Article Text
Abstract
National reviews have identified the need to provide 24/7 access to clinical expertise especially around the time of end-of-life. In the East of England locally commissioned reviews have recommended improvement in collaboration and joined-up clinical working between voluntary and statutory sectors.
This presentation describes a DH £30 million Children's Palliative Care Fund project to develop a managed clinical network of services throughout the East of England and reports how challenges created by cross boundary working can be overcome.
A series of externally facilitated workshops, one for nursing leaders and one for medical leaders followed by a joint workshop aimed to develop solutions in an environment where there is little new funding, little recognition of the complexity of children's palliative care, and in a region where there is no specialist in paediatric palliative medicine.

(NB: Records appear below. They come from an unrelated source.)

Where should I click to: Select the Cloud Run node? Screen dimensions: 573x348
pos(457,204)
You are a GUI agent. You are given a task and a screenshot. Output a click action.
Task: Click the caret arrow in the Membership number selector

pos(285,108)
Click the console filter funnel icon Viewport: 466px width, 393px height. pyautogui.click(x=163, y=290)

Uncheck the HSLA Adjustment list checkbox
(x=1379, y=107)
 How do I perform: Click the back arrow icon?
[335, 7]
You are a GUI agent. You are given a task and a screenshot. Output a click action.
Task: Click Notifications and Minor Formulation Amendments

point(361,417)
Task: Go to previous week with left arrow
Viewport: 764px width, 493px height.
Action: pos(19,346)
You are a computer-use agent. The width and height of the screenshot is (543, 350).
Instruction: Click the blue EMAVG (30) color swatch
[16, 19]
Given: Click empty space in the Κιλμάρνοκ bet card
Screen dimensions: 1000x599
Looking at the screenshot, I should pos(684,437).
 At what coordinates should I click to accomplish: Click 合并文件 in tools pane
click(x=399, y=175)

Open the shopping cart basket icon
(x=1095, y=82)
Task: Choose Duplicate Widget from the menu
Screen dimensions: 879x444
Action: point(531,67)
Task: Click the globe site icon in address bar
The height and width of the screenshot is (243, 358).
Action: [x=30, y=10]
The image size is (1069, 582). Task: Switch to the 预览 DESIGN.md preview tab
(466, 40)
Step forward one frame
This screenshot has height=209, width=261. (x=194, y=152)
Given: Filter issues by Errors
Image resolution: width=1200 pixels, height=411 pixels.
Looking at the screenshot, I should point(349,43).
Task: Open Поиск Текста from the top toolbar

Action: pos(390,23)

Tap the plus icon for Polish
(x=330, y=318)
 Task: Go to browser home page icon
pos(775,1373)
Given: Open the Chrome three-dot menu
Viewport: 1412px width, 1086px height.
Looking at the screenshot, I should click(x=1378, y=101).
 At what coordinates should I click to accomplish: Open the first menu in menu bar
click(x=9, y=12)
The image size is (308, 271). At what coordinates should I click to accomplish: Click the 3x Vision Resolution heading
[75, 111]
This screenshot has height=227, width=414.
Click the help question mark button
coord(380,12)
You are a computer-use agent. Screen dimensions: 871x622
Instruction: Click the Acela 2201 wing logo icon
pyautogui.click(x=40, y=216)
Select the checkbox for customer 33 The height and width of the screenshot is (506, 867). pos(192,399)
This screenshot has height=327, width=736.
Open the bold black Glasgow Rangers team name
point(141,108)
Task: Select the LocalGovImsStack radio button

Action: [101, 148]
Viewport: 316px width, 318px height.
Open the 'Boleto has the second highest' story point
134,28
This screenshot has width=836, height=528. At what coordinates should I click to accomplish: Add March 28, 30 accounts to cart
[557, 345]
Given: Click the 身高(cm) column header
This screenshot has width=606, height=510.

Hurdles identified in the workshops were:
▶ Ineffective communication processes and information sharing
▶ Acceptability to families of distant advice
▶ Professional preciousness and boundaries
▶ Conflicting priorities
▶ Achieving critical mass of clinicians for a 24/7 rota
▶ Commercial sensitivity – competition among providers
▶ Organisational and clinical governance arrangements
▶ Contractual framework and financial commissioning.
Children's Palliative Care is a low volume specialty, and so is best developed by network working across a larger geographical area, utilising the skills of Paediatricians with special expertise, Children's Community Nursing Teams and Children's Hospice Nurses both in their respective local areas but also across a wider geographical patch. Hospice Services, with their cross boundary catchment area, and relationships with NHS Commissioners, are well placed to facilitate such developments.
Further thought needs to be given to the balance needed between specialist services (nurse consultants and medical consultants in paediatric palliative medicine) and the more local services, and how the latter can contribute to provision of a specialist service.